§ TO DO:
Pick out every line in the entries below that contains the string "chip", treating uppercase and lowercase as different.

[Some entries]
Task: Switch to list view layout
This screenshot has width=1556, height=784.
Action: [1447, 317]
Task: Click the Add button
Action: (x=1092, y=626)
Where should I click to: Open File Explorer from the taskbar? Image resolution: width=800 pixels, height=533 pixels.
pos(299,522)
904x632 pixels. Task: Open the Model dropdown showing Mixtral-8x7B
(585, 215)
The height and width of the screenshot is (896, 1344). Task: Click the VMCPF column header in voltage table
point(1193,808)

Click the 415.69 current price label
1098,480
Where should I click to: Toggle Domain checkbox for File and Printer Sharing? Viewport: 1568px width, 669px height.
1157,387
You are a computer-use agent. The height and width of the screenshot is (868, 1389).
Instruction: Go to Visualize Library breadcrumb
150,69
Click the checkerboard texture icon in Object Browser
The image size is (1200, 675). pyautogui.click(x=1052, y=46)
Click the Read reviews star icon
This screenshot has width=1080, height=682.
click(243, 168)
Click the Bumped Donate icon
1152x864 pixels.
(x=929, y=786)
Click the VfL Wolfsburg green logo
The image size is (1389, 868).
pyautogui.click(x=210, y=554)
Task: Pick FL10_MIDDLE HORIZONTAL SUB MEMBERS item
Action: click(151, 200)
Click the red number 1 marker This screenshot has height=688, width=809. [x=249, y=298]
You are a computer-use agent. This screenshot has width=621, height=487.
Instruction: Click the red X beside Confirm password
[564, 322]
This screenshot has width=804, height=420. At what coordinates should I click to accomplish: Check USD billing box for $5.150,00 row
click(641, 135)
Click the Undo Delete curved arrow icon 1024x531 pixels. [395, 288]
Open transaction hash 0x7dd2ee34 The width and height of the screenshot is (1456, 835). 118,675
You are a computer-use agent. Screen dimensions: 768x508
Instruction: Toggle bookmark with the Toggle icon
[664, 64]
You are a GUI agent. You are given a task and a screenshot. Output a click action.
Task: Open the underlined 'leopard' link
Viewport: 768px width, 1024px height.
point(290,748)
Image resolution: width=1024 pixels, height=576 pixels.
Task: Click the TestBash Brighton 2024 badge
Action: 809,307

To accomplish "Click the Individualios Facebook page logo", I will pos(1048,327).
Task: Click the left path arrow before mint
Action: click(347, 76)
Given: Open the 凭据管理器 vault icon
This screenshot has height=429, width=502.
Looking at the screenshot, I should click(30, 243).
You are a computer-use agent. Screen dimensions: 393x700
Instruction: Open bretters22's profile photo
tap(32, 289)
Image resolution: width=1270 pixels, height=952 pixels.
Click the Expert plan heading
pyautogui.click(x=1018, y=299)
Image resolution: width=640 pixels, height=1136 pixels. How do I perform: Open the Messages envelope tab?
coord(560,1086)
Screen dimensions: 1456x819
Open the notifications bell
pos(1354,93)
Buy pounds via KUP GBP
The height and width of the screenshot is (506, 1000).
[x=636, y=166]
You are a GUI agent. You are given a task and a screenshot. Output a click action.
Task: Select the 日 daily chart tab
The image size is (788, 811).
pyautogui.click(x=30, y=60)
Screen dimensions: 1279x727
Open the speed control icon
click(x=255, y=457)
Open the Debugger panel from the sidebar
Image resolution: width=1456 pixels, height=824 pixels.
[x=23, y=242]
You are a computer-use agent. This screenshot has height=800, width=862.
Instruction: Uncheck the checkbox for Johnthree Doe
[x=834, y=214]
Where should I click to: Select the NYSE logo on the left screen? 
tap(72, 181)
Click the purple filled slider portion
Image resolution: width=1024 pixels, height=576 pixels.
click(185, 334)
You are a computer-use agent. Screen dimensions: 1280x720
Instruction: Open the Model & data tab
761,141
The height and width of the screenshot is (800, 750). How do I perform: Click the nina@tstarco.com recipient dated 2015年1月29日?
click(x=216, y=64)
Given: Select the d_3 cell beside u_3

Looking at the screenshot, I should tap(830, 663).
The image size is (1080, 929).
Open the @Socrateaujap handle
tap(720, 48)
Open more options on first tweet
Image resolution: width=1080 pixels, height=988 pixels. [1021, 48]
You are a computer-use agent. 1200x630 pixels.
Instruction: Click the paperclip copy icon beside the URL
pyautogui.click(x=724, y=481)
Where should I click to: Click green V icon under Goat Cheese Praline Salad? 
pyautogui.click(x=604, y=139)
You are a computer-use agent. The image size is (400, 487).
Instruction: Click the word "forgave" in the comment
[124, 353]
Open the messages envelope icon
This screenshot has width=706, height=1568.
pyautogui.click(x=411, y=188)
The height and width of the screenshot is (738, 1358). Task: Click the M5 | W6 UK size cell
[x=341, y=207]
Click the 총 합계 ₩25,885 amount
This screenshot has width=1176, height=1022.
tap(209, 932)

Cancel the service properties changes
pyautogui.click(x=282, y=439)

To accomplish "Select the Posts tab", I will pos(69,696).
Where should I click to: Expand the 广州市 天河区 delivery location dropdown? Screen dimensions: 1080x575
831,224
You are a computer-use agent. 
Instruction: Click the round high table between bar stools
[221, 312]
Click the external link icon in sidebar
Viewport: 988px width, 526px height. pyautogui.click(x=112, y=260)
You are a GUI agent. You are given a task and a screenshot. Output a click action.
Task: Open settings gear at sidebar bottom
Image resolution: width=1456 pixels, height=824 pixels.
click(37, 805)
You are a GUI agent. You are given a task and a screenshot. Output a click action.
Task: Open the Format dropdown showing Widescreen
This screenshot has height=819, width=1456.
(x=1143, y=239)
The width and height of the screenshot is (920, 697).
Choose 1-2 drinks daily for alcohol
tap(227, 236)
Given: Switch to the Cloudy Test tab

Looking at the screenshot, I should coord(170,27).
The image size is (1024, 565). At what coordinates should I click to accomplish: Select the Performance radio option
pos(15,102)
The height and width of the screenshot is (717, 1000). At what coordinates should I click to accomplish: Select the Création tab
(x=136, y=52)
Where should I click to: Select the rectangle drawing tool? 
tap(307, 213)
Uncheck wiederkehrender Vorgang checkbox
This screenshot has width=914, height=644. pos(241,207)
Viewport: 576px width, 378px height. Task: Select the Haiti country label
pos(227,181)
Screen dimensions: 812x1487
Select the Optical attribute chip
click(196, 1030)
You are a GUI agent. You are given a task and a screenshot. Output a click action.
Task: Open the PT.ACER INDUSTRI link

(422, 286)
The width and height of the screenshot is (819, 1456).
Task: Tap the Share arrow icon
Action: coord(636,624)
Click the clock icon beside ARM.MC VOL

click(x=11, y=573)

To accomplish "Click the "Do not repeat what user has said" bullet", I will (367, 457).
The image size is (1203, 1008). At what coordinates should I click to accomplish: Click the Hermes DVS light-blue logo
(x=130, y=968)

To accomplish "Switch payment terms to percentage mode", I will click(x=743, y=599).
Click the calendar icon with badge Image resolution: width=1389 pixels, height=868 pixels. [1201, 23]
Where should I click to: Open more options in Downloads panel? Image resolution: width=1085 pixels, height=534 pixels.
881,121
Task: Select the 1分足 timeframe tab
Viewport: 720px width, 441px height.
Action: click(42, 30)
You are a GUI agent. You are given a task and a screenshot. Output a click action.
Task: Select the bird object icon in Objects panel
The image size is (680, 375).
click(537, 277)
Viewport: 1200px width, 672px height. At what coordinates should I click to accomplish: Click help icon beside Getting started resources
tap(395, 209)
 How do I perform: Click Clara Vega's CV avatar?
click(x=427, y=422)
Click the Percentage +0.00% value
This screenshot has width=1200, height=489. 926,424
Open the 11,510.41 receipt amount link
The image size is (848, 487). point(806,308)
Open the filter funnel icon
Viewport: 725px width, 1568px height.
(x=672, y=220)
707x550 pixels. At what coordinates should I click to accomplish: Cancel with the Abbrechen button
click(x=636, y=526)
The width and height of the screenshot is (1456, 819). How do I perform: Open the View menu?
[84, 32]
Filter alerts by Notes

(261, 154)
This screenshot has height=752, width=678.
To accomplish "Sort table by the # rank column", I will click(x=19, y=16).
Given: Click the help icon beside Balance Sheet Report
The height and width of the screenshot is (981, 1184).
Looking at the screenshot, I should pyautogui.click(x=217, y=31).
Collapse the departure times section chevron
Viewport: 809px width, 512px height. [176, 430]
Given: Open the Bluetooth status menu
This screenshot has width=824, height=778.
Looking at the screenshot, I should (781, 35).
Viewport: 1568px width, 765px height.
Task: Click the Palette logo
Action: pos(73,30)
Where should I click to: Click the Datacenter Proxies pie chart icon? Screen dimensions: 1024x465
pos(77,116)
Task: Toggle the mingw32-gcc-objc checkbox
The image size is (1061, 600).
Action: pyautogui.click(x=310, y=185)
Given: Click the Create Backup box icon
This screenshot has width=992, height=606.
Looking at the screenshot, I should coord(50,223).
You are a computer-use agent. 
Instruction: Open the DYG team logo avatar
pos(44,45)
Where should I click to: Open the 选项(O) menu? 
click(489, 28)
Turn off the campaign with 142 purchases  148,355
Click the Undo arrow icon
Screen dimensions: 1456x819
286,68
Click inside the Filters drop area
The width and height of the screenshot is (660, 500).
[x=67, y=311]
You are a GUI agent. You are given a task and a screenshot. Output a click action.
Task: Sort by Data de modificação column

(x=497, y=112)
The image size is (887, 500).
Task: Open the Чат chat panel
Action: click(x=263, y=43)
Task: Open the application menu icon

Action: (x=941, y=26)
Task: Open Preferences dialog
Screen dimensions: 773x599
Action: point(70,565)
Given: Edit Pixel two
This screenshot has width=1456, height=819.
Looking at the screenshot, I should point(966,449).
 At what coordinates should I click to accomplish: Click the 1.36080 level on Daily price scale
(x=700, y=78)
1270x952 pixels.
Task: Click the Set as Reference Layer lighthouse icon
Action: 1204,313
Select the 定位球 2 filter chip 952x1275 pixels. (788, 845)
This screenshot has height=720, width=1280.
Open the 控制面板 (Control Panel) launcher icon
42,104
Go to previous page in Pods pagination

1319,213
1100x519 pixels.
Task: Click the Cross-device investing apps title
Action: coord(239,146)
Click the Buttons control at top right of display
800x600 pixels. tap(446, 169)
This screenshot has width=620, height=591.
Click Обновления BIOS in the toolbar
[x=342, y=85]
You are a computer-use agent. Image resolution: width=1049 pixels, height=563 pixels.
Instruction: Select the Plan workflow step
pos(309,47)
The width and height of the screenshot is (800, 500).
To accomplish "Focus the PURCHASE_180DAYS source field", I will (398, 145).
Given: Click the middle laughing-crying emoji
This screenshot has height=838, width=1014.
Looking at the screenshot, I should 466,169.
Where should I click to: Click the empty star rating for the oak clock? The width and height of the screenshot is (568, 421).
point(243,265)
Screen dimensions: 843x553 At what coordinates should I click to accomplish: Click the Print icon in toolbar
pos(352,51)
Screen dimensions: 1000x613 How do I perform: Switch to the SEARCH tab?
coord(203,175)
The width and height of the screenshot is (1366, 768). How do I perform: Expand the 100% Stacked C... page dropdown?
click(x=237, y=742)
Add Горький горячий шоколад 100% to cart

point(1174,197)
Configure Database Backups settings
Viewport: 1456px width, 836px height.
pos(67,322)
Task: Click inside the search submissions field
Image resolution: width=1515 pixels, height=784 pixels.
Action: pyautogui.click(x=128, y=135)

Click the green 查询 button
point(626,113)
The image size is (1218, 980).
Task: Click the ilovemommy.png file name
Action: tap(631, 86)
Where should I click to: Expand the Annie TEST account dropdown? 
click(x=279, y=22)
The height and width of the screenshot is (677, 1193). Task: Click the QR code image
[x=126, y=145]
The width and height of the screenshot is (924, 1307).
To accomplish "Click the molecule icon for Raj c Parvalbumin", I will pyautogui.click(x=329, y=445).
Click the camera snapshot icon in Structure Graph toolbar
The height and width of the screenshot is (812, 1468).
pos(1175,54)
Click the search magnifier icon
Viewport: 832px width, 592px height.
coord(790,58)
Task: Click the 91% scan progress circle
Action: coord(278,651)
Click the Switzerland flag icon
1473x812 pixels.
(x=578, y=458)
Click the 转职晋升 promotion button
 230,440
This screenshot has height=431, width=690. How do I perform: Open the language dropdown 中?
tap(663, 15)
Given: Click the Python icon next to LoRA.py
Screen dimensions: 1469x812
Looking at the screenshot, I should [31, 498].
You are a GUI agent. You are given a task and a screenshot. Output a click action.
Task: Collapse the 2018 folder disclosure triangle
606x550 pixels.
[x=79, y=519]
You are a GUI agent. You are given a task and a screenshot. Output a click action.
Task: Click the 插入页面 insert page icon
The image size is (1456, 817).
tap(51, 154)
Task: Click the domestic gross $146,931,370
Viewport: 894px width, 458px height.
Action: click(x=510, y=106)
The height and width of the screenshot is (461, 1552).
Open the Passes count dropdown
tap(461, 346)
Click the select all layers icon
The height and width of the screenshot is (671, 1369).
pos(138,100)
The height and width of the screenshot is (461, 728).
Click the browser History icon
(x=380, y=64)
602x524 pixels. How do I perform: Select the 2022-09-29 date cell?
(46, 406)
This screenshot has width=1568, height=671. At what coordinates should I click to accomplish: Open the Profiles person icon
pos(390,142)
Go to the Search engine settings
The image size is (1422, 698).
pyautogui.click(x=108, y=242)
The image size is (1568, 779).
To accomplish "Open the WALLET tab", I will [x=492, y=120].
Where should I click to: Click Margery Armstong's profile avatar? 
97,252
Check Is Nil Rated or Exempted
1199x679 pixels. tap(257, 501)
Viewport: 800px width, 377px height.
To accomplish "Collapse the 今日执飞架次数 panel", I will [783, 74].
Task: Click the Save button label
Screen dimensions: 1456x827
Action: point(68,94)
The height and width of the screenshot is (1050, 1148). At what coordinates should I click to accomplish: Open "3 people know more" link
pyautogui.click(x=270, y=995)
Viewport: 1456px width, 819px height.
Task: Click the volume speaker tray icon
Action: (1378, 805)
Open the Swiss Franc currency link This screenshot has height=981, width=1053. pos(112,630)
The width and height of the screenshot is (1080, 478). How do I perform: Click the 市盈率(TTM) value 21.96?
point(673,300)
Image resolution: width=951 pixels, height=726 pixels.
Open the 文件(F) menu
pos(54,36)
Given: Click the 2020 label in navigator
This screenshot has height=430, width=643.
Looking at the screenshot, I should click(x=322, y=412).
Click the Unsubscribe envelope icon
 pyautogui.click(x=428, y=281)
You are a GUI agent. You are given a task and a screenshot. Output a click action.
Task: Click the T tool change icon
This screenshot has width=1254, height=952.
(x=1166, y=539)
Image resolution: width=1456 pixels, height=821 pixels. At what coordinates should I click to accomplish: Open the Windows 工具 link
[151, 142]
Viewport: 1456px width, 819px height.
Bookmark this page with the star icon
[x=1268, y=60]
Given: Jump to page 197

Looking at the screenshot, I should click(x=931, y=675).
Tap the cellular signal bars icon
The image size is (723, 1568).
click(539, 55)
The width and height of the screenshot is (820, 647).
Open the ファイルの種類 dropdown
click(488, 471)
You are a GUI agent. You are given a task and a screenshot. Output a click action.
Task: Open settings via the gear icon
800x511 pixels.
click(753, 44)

§ FINAL RESULT:
Select the Optical attribute chip
Select the 定位球 2 filter chip 952x1275 pixels. (788, 845)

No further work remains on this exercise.